• [WHAT THE TASK REQUIRES] Can you set down, word for word, the stretch of the Cardinals article below from "Then again, Arians" through "at the end."?

• [READING TEXT]

»»

Like the Packers that day, who still needed to beat the Broncos to have a Vikings loss mean anything, the Cardinals must knock off the 49ers to have a shot at the playoffs. But if they do, they must count on the Buccaneers – playing the role of the 2003 Cardinals – to knock off, in New Orleans, the heavily favored Saints – playing the role of the 2003 Vikings. It’s unlikely, yes. But so too were the Cards, McCown and Poole.
“Anybody can beat anybody in the National Football League,” Cardinals coach Bruce Arians said. “It’s a tough place to play but they play them every year in that division.”
Then again, Arians has stressed to his team all week they should only be paying attention to the 49ers and not the scoreboard. It’s simple, really. If the Cards blow the game against San Francisco (and it will be anything but easy), the Saints-Bucs game means nothing anyway.
“If we don’t win, that would really be a crying shame,” Arians said.
— One last note on the missed chance the Falcons had to knock off the 49ers. Arians cracked he was asleep when the final interception happened to cost Atlanta at least a chance to tie. He watched it later on video. “I like the fact Smitty was playing for the win,” Arians said of Falcons coach Mike Smith and the pass play at the end.
— The Cardinals had their last practice of the season Friday. Maybe. “I’ve been in a bunch of these, where the last one counts,” Arians said. “You don’t know what is going to happen Sunday. This team has a chance to make history and that’s all we have talked about all week.”

««

• [PROVIDED DATA]

»»

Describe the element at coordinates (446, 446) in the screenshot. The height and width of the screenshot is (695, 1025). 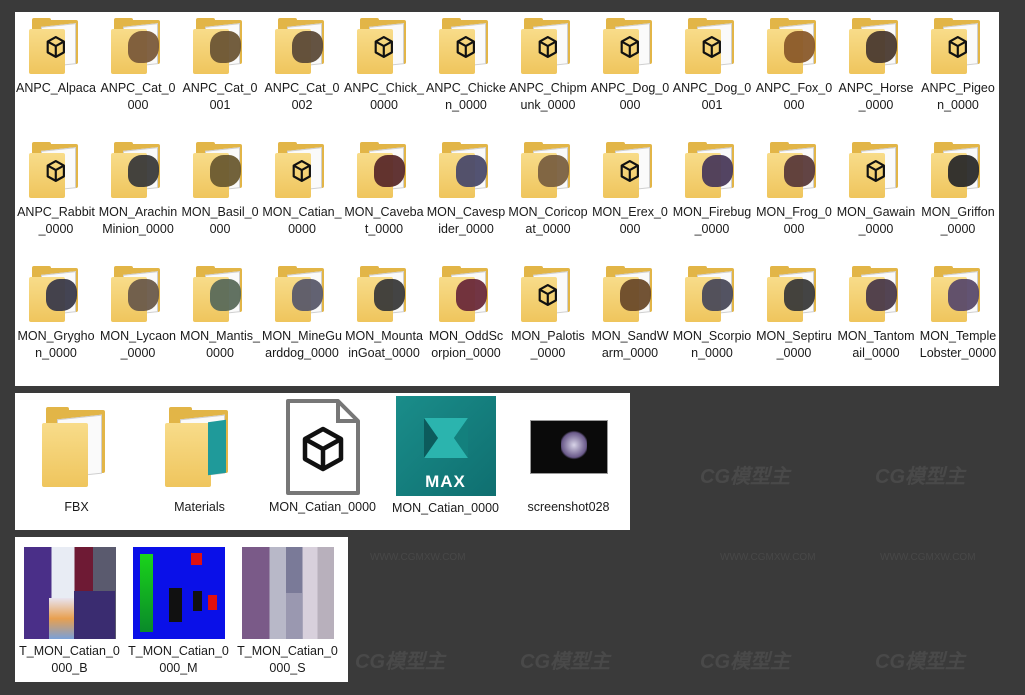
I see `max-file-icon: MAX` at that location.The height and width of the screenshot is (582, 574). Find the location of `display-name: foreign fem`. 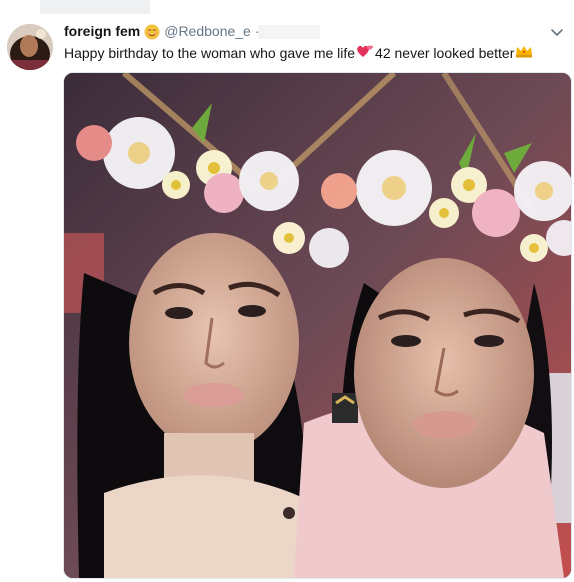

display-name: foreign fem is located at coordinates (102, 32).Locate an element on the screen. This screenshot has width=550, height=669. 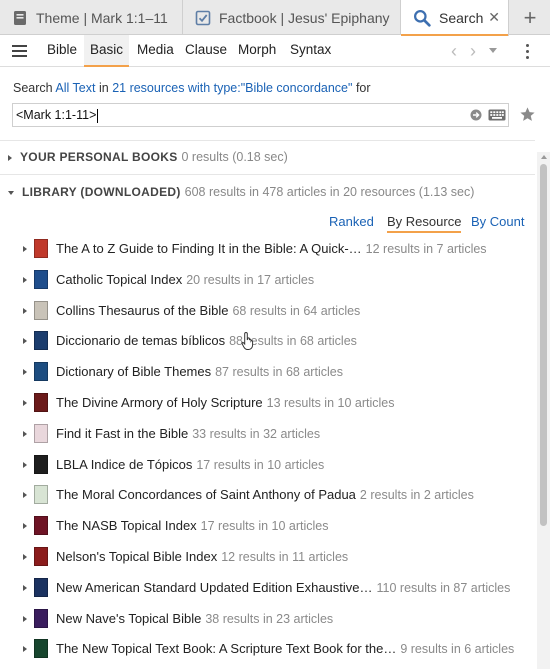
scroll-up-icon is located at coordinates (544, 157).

««
»»

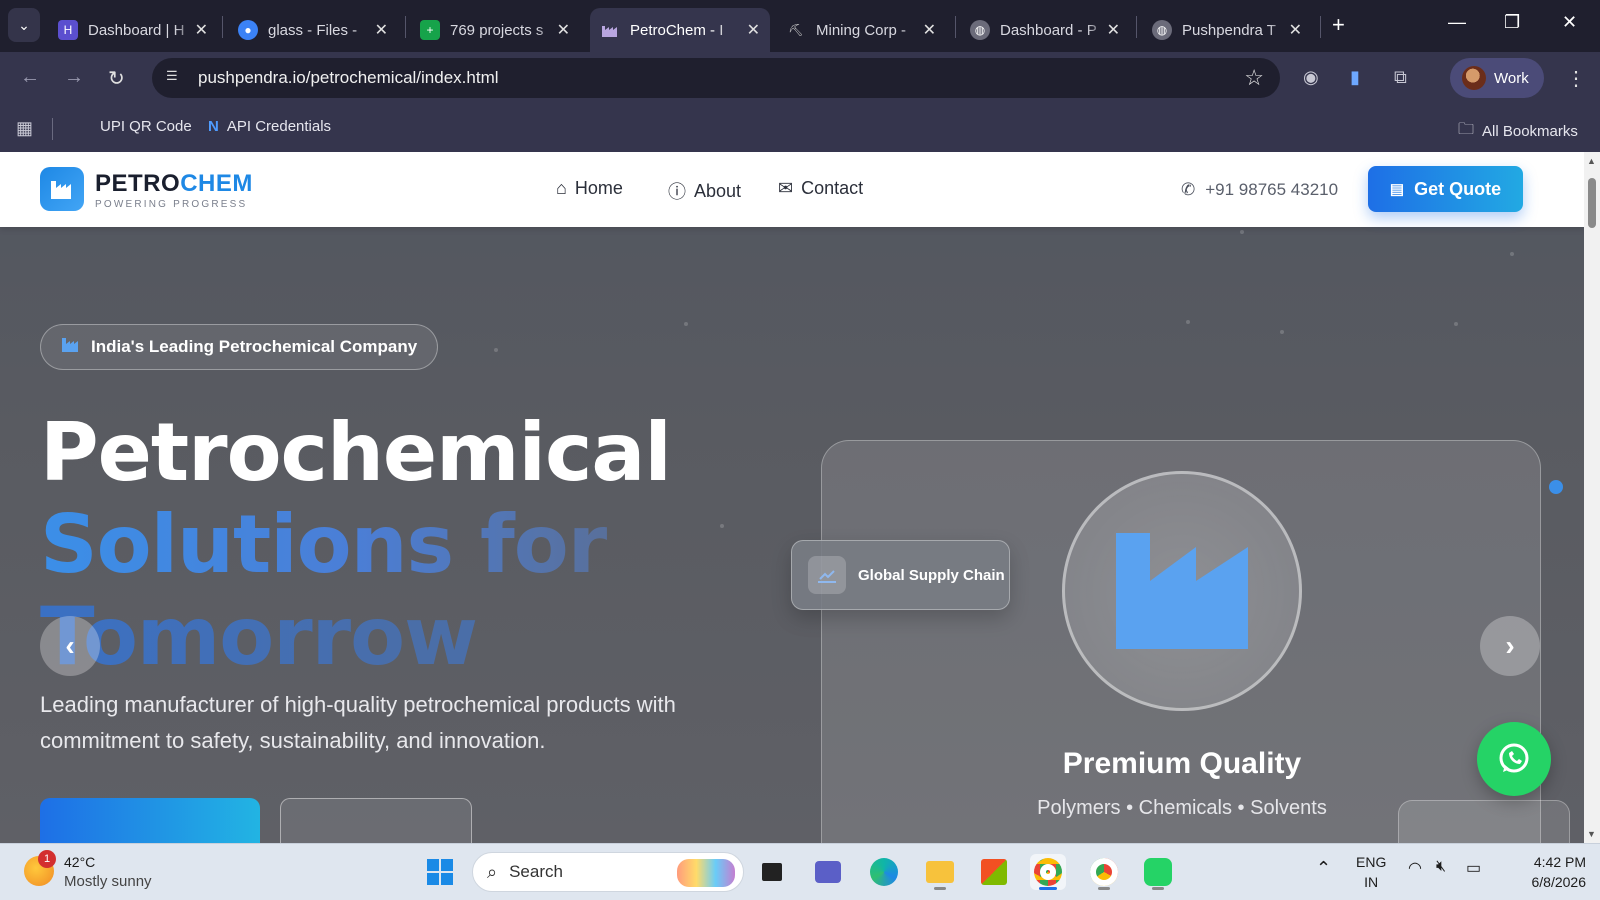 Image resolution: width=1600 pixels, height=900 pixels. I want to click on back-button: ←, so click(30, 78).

««

• [FINISHED EXERCISE]
Then again, Arians has stressed to his team all week they should only be paying attention to the 49ers and not the scoreboard. It’s simple, really. If the Cards blow the game against San Francisco (and it will be anything but easy), the Saints-Bucs game means nothing anyway.
“If we don’t win, that would really be a crying shame,” Arians said.
— One last note on the missed chance the Falcons had to knock off the 49ers. Arians cracked he was asleep when the final interception happened to cost Atlanta at least a chance to tie. He watched it later on video. “I like the fact Smitty was playing for the win,” Arians said of Falcons coach Mike Smith and the pass play at the end.